Helios Dayspring was sued successfully by an employee for failing to give breaks and follow employment law. A 15-year-old human trafficked victim died at one of his grows. He grows legally and illegally, meaning he is cheating on taxes.


He has a gang member managing his farm.


Please name one winery owner who has a known gang banger illegally managing their farm, that gave money to Debbie Arnold. You, can’t, because there is not one. Debbie Arnold has integrity.


Well, sheesh, then she should certainly give that money back. I doubt she has much of a chance anyway, considering Arnold has out raised her 2-1. I do wonder why Arnold has gotten $6,500 in contributions from entities in Texas, including an oil company.


I’m sorry, maybe you misunderstood. Did Debbie Arnold receive funds from known gang members working for an oil company? Did she receive funds from oil company executives that had been previously convicted of a crime?
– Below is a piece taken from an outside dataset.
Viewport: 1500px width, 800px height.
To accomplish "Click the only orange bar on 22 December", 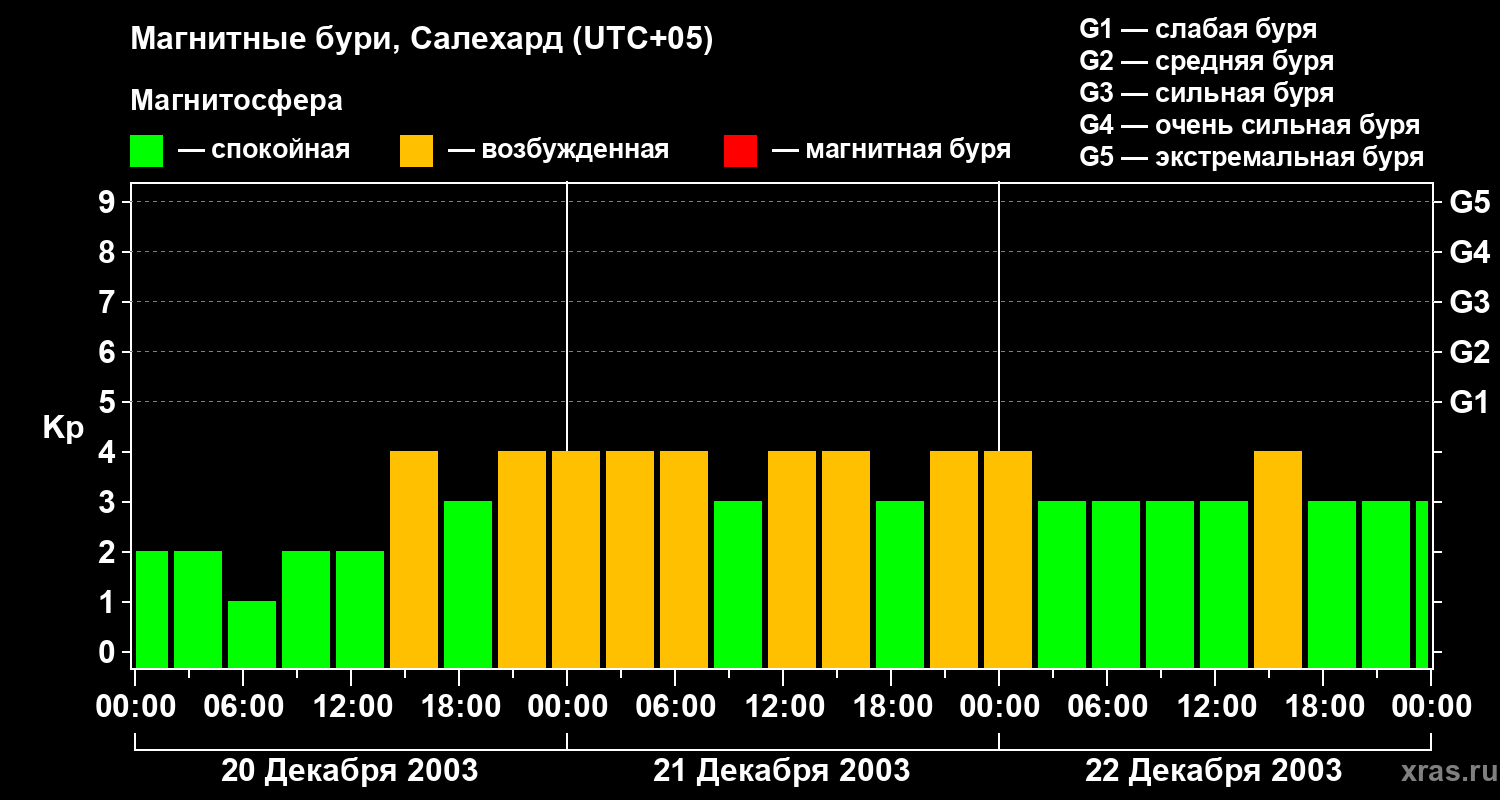I will (x=1278, y=559).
Did she receive campaign contributions from moonshiners posing as legitimate, legal, and upstanding alcohol producers? NO! she didn’t. I’m really, truly sorry that you so long for the “good ol’ days” when the marijuana industry operated outside of the law. You can’t both be in the legal cannabis business, and still be that bad-ass underground weed selling rebel that you fancied yourself as when you would spend all day locked in the dark basement of your Mom’s house with a bong. Weed is legal and legitimized now. If you were a convicted gang member, you’d never get a job driving a beer truck, let alone in a brewery or winery. So if the legal pot people want to be accepted as legitimate, then stop hiring dogs, and I assure you the fleas will go away.


Going “after” Peschong ?? I haven’t “gone after” anybody. Take it easy on that legal pot, it can make you paranoid.


Hmmm…. accusations of human trafficking, accusations of fraud and labor violations, accusations of money laundering, accusations of false property ownership on a cannabis cultivation application, holding fundraisers for city candidates and then receiving approval to open dispensaries in those cities——–Why would large sums of money donated to a supervisor candidate by Mr. Dayspring’s business partners and affiliates surprise anyone?


Really, com-on, really? She took the money?


The SLO Democratic Party was taken over by a group of people led by pot growers, and they ran the establishment democrats out. And while there are some honest people in the pot industry, the worst of the lot are involved in the local Democratic Party leadership, like Cory Black, Nick Andre and Quinn Brady.


I bet Ellen Beraud will march in lockstep without considering or looking into the issues. Does it bother anyone that Scott Dayspring is a known criminal street gang member? Is this what some want for our community?


I suppose it’s OK as long as the press is free to report it and actually does report it. Whether it means one should vote for this candidate is a separate issue.


With Helios Dayspring advertising with both The Tribune and the SLO New Times, I doubt they will show journalistic integrity and report these issues.


As for Ellen Beraud, candidates with integrity generally do not accept money from people found to be operating illegally. She has already said she wants to loosen the rules for pot growers for the tax revenue, but does she comprehend or care that if they are illegally growing pot, there is no tax revenue?


When are we going to get a comprehensive investigative article on this guy? I know about his Atascadero drug house armed invasion by big city gangsters, and his strange connections with Heidi Harmon and Adam Hill in obtaining coveted permits.